Data from the Department of Tourism in Central Visayas (DOT-7) showed that the region welcomed close to 5 million tourists from January to November 2016.
Of this figure, 3.4 million visitors stayed in Cebu while 820,640 tourists visited Bohol.
Negros Oriental comes at third in terms of visitor volume with 632,223 and followed by Siquijor with 78,788.
The region’s top foreign market has consistently been Korea with a 43.29 percent share or a volume of 758,451 tourists during the covered period.
This was followed by Japan with 328,954, China with 210,450, USA with 169,193, and Australia with 54,425.
Looking on this figure, it is easy to conclude why Costas is pushing for more packages focusing on domestic tourists.
Cebu Association of Tour Operations Specialists (Catos) past president EdilbertoMendoza, on the other hand, said that only time could tell when the region would recover from these losses and would depend on how fast the government can normalize the situation in Bohol.
Business groups pitch in
Local business groups are, however, also trying to help the region recover from the negative effects wrought by the fact that terrorists believed to be on a kidnapping mission were able to infiltrate Bohol this month, even if state forces were able to nip this attempt in the bud.

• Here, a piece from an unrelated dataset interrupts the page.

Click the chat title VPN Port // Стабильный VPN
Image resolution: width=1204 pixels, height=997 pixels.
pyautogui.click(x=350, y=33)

Melanie Ng, president of the Cebu Chamber of Commerce and Industry (CCCI), said they are planning to incorporate more marketing programs to address the impact of the events during the upcoming Tourism Summit in June.
“Before then, we will conduct consultative meetings with various tourism stakeholders,” Ng said.

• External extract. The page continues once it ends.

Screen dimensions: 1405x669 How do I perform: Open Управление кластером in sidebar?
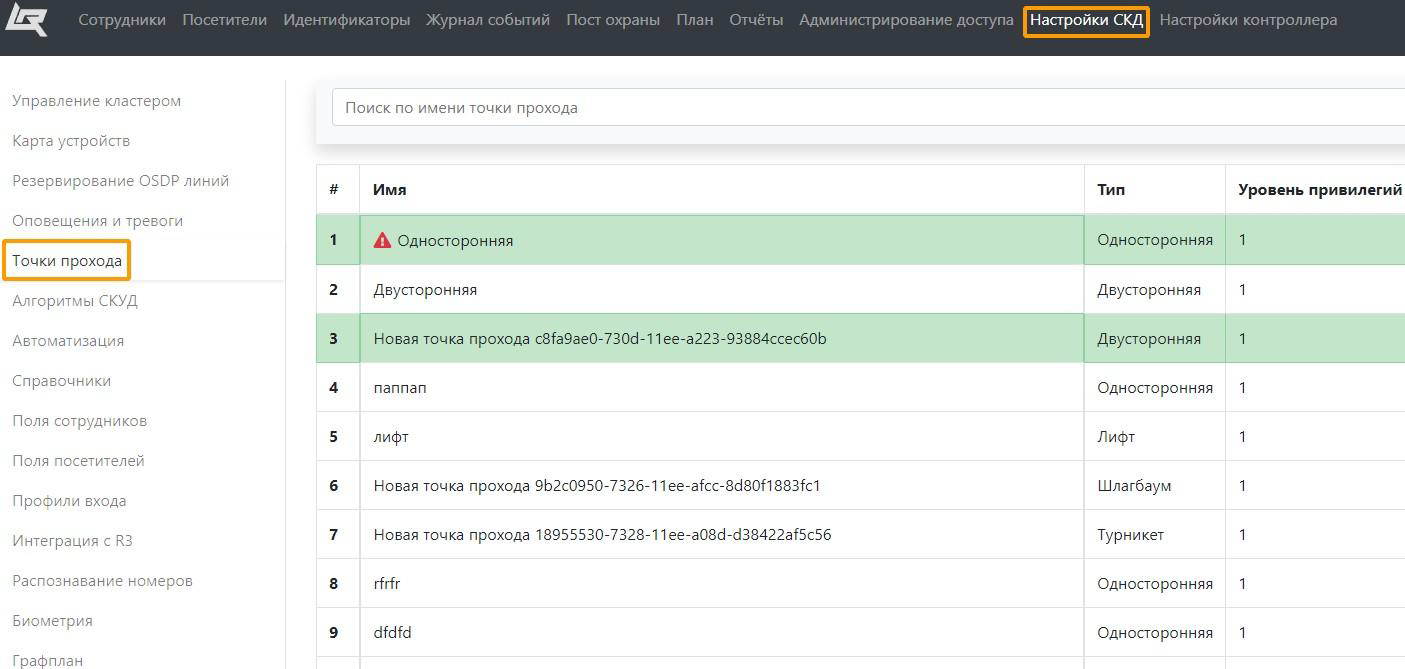(96, 101)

The Cebu Travel and Tourism Summit will be held on June 16, with organizers targeting to have Tourism Secretary Wanda Corazon Teo as the summit’s main guest.
The event will feature business-to-business exchanges, a sharing platform for promotions regarding the latest travel technology, talks on marketing, tour guide learning programs, eco-tourism, health and wellness, and other tourism opportunities.

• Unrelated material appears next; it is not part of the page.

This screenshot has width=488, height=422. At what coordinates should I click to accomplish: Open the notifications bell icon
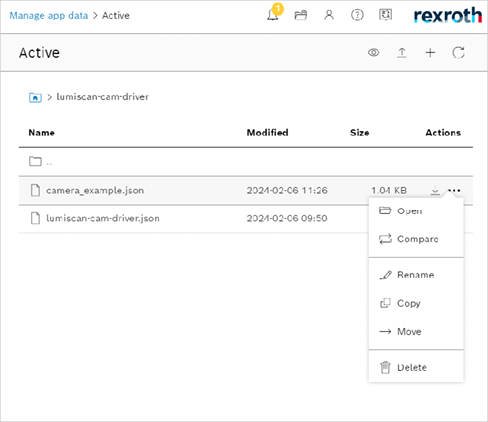pyautogui.click(x=273, y=15)
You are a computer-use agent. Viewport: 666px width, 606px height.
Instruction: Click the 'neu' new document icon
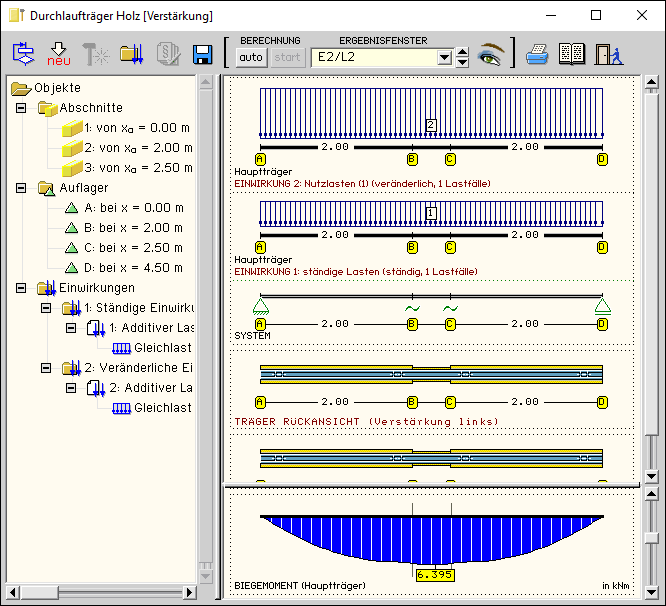click(x=59, y=55)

For Mandaue Chamber of Commerce and Industry (MCCI) president Glenn Soco, what stakeholders can do is to continue promoting Cebu and the whole Philippines.
Soco said the chamber would encourage investors and businessmen, through its activities and advocacies, to move forward and continue with their business activities despite the Bohol events.
Tourism and investment promotions are top advocacies of the MCCI where Soco said they intend to make a serious push in the upcoming Mandaue Business Month in August.
“We see very minimal effects of the Bohol incident with the business and tourism climate. If ever there was, our government and the community was quick to react where we made the fastest recovery,” Soco added.
Meanwhile, Colliers International Group Inc., a global real estate services company, in a recent report about Cebu’s tourism industry, cited the travel advisories’ impact on the sector.
“The impact of travel advisories issued by a number of countries will likely have a short-term effect in the influx of tourists.
The long-term growth of tourism in the area will hinge on the swift resolution of safety issues by the government,” Colliers International said in its report.
The report also pointed to the completion of the Mactan-Cebu International Airport expansion in 2018 as one of the reasons the tourism industry in Cebu will continue to grow.
It also cited the other infrastructure projects that would attract tourists like the construction of the Cordova-Cebu bridge, and the proposed Cebu Bus Rapid Transit System.